Hadi diyelim bir partiye daha yakın hissettiniz kendinizi. Gittiniz üye oldunuz. Ruhunuzu o partinin düşüncelerine satmadıkça kabul görmüyorsunuz. İnanmadığınız doğru bulmadığınız düşünceler dahi olsa itiraz edemiyorsunuz. Koşulsuz kabul etmek zorundasınız.  Parti lideri ne derse ona tabiisiniz. Sizi aday gösterecek olan bir elin parmakları kadar kişinin düşünceleri sizin ve size oy verecek olan insanların düşüncelerinden daha değerli. Hadi diyelim ki o bir elin parmakları kadar kişi sizi es kaza seçti. Parti lideri onay vermezse yine milletin vekili adayı olamıyorsunuz.

Yani aslında siz meclise millettin vekili olarak girmiyorsunuz. Partinin vekili olarak giriyorsunuz.

Yerel seçimlerde de durum pek farklı değil!

Bugün dünyanın en eğitimli, en donanımlı kişisi çıksa ortaya muhteşem yapılabilir projeler koysa, bu kişi dürüstlüğü ile nam salmış olsa eğer o bölgenin seçmenlerinin “tuttuğu parti”den değilse kazanma şansı sıfırdır. Hatta bu kişi ülkenin en güçlü partilerden birinden dahi aday olsa o bölgede diğer parti güçlü işe asla oy alamaz. Çünkü yapacakları, projeleri, katkıları ilgilendirmez. O karşı partilidir.  O zamanda ideoloji devreye girer. Benim gibi düşünmüyorsa yapacağının bir kıymeti yok. Az olsun bizimkilerden olsun! Bu mantık vardır.
Ben böyle siyasetin neresini seveyim? Varsın benden uzak dursun!

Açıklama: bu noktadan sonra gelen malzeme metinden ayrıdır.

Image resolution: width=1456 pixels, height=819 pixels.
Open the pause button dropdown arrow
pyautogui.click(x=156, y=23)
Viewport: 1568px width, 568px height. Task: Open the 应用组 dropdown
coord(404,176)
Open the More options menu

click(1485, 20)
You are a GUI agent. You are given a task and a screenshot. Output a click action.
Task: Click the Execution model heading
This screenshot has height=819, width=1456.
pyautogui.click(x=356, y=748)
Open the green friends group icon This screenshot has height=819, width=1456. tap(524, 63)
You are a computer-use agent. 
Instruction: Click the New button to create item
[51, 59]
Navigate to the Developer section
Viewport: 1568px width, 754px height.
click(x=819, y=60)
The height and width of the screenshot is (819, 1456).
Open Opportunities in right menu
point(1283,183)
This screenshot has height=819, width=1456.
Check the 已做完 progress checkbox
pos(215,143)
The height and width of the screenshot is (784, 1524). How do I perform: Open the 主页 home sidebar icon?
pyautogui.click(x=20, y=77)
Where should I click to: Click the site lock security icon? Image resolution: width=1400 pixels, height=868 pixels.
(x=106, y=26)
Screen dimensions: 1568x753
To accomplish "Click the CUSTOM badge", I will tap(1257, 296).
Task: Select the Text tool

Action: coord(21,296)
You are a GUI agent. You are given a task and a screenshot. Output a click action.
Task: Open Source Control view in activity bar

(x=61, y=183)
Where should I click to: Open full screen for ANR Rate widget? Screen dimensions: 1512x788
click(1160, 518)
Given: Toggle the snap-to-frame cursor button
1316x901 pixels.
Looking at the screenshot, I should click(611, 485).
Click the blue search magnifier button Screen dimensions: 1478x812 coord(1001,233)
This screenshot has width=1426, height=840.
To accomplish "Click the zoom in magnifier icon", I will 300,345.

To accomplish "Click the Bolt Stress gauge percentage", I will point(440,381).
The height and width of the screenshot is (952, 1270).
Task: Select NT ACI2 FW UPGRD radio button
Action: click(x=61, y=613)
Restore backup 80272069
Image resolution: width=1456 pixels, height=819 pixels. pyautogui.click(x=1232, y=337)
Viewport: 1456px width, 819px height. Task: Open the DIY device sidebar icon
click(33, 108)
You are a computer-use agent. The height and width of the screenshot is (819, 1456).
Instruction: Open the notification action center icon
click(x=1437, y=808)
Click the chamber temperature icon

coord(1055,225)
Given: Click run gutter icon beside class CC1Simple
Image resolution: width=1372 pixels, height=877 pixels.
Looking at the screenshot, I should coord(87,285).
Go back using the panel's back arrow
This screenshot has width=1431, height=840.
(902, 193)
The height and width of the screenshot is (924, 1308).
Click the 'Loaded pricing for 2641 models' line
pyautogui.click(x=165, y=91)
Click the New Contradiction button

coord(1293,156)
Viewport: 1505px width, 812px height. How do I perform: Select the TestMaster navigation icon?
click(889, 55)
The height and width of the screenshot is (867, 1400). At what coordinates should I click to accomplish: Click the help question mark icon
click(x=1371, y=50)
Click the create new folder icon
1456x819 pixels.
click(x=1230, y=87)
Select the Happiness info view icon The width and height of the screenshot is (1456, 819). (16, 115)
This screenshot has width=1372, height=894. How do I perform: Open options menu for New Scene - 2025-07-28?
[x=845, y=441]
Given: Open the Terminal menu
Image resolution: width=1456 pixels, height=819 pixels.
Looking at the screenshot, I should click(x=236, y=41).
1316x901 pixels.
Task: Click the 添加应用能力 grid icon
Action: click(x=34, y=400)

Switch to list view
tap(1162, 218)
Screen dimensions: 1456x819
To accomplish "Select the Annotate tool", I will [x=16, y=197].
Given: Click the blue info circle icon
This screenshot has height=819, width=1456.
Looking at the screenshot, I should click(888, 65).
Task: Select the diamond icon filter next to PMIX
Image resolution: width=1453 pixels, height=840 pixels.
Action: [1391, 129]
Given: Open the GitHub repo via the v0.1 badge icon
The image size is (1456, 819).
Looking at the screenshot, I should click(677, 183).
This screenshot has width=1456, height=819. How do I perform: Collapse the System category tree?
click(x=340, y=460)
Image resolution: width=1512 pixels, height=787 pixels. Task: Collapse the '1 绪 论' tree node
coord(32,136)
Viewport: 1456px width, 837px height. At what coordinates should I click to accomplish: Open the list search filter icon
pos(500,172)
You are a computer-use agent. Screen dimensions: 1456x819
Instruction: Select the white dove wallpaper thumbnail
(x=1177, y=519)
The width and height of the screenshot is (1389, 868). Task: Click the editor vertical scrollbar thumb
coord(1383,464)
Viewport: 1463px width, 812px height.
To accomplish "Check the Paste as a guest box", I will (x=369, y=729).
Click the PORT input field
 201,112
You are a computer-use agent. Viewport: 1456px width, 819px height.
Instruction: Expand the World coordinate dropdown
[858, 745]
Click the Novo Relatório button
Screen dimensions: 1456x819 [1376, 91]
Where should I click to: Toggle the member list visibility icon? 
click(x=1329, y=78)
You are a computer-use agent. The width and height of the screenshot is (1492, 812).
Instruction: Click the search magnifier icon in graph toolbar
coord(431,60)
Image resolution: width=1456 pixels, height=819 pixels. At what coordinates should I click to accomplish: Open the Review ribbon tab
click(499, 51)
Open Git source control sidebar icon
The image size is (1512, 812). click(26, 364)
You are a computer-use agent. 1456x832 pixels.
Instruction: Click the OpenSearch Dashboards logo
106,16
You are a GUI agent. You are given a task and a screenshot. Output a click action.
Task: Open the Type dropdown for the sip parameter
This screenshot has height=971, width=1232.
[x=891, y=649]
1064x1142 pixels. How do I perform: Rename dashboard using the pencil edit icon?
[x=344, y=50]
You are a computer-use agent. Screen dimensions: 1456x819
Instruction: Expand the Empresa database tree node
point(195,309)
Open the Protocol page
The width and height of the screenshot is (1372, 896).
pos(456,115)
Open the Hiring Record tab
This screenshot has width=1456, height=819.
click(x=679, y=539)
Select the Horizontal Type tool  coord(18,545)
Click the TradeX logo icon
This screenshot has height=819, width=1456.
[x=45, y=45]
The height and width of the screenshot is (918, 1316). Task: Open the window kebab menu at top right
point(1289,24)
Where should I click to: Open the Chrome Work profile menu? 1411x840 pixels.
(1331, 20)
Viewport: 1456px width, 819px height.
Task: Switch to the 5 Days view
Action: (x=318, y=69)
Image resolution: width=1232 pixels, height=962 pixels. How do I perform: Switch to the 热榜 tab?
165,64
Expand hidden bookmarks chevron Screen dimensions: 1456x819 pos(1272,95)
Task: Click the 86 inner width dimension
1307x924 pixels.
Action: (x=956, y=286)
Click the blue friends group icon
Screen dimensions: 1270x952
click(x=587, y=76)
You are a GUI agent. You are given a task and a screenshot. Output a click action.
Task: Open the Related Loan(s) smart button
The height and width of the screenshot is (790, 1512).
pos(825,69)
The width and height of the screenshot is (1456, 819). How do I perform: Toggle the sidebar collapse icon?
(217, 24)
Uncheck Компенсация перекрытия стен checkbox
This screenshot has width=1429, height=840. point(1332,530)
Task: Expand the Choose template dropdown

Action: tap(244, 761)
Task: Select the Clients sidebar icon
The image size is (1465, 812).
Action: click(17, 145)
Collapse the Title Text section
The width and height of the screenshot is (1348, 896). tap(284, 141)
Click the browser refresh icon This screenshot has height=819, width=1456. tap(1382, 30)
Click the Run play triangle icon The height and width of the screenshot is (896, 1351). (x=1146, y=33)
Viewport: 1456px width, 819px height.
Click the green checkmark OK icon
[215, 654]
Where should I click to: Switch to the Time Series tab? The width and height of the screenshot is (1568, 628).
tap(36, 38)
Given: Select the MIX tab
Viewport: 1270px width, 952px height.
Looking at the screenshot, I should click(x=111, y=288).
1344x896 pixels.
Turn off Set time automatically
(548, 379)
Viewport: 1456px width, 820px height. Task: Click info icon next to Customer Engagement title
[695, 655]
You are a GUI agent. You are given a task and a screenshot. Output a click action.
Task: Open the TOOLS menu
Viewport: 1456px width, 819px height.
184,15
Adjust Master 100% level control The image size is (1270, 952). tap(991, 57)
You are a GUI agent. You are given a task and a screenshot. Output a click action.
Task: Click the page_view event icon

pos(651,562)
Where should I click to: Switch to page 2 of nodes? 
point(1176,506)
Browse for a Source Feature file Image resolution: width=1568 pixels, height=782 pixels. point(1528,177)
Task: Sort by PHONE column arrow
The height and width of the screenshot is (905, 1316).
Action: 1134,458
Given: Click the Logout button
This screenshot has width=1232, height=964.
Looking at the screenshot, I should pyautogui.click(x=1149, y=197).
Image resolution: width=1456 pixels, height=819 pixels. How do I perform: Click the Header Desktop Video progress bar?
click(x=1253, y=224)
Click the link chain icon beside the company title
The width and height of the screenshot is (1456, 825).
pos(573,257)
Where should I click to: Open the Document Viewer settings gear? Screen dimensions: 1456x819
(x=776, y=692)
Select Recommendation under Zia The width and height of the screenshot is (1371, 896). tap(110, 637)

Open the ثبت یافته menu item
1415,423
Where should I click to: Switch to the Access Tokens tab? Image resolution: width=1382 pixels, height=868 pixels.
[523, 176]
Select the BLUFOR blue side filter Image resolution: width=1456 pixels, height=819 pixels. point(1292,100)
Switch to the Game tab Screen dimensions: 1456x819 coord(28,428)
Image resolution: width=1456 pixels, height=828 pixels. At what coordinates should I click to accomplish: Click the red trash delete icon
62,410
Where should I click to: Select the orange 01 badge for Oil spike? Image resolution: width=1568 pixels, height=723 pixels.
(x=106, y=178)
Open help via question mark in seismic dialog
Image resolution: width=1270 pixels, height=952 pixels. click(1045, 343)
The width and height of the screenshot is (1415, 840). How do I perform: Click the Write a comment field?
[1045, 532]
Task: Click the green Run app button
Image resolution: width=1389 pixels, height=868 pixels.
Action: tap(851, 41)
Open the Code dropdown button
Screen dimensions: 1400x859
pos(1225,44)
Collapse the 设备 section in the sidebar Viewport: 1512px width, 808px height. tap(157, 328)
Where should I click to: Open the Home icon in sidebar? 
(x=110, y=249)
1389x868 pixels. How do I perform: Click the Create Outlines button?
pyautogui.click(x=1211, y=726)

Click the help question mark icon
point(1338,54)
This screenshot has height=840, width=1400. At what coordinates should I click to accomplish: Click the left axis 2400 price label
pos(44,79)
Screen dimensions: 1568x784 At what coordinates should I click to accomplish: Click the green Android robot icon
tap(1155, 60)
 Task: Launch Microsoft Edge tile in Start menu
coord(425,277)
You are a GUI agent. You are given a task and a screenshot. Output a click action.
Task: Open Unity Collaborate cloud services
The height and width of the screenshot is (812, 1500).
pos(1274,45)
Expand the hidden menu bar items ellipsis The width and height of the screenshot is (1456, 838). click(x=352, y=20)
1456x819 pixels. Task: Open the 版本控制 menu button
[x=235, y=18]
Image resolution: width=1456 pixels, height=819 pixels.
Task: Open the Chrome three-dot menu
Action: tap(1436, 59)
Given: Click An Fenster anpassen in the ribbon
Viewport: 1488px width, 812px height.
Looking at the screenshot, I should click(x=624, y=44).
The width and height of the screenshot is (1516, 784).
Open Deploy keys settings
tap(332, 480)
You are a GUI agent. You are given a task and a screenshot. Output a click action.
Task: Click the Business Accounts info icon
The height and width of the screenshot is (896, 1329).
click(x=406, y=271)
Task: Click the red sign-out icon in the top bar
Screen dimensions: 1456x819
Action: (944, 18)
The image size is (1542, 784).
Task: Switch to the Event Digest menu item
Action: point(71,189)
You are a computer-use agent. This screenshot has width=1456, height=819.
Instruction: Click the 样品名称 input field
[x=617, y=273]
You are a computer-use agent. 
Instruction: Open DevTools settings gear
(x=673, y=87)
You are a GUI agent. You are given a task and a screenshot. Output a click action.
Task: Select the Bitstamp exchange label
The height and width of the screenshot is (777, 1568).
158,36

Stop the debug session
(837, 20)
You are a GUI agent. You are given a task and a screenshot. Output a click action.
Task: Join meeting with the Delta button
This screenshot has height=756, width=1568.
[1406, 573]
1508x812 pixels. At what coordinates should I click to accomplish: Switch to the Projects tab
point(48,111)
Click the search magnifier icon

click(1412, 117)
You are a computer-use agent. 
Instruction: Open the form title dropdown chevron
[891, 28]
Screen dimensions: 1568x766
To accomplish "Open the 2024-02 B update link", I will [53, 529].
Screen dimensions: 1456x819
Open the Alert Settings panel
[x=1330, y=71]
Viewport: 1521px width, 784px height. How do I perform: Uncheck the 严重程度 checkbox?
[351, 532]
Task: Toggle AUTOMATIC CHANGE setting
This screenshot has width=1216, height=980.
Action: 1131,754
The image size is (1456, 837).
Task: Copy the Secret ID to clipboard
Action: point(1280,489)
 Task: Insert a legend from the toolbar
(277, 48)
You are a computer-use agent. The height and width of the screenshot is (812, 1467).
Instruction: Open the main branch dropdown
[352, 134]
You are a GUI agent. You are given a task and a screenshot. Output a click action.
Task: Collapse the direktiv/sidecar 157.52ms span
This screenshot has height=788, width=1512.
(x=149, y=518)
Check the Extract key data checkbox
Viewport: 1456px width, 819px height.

Benim için hiçbir partinin zerre kadar önemi yok. Tek bakacağım şey benim yaşam standartıma yaşantıma katacağı pozitif değerler. Çocuklarımın geleceğine yapılacak yatırımlar. Ülkemin gelişimine dair üretilecek projeler. Beni yönetecek vasıfa sahip olup olmadığı. Sıkıntım olduğunda ulaşıp ulaşamayacağım.

Biliyorum bencilce. Ama herkes yaşam standartı için aynı hassasiyeti gösterirse zaten seviye ister istemez yükselir. Herkes şu an yaşadığından daha rahat ve huzurlu yaşar.